* **Exercise directions**
Copy everything from "Google the word" down to "at the schools." in the passage on student missionaries in Micronesia, substituting "coconut palms" for "palm trees".

* **Reading passage**
-- Opening Marker --

Student Missionaries Serve in Paradise

Take a closer look at student missionaries that take a year serving the Lord in paradise.

Google the word “Micronesia” and you will be awestruck by the images. Brilliant blue waves. Mounds of green palm trees. White sandy shores. But look closer, or you will miss the most beautiful part: the people. The vast ocean region of Guam-Micronesia Mission (GMM) covers an area roughly the size of the continental U.S. and contains thousands of islands with a combined land mass the size of Jacksonville, Florida. Dispersed among the 92 inhabited islands are numerous languages, cultures, and values. That is the challenge met by the many missionaries who have come here to share God’s message of love with His Micronesian children. GMM missionaries serve at Seventh-Day Adventist churches, clinics, and are especially visible at the schools.

The eleven schools across Micronesia depend heavily on student missionaries, or SMs, who volunteer to live for ten months in an island community. SMs play a key part in building relationships with the children and their families through education and local outreach. Week of prayers, community service, and school gardens are just a few of the opportunities to reveal a bigger picture of God’s love. As they prepare students holistically, SDA schools have established a reputation for being among the best in their community, with alumni including  prominent political and business leaders.

-- Closing Marker --

(Stored data)
-- Opening Marker --

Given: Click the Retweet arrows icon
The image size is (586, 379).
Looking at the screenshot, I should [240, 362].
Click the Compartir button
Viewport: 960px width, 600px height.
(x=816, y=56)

-- Closing Marker --

* **Reply**
Google the word “Micronesia” and you will be awestruck by the images. Brilliant blue waves. Mounds of green coconut palms. White sandy shores. But look closer, or you will miss the most beautiful part: the people. The vast ocean region of Guam-Micronesia Mission (GMM) covers an area roughly the size of the continental U.S. and contains thousands of islands with a combined land mass the size of Jacksonville, Florida. Dispersed among the 92 inhabited islands are numerous languages, cultures, and values. That is the challenge met by the many missionaries who have come here to share God’s message of love with His Micronesian children. GMM missionaries serve at Seventh-Day Adventist churches, clinics, and are especially visible at the schools.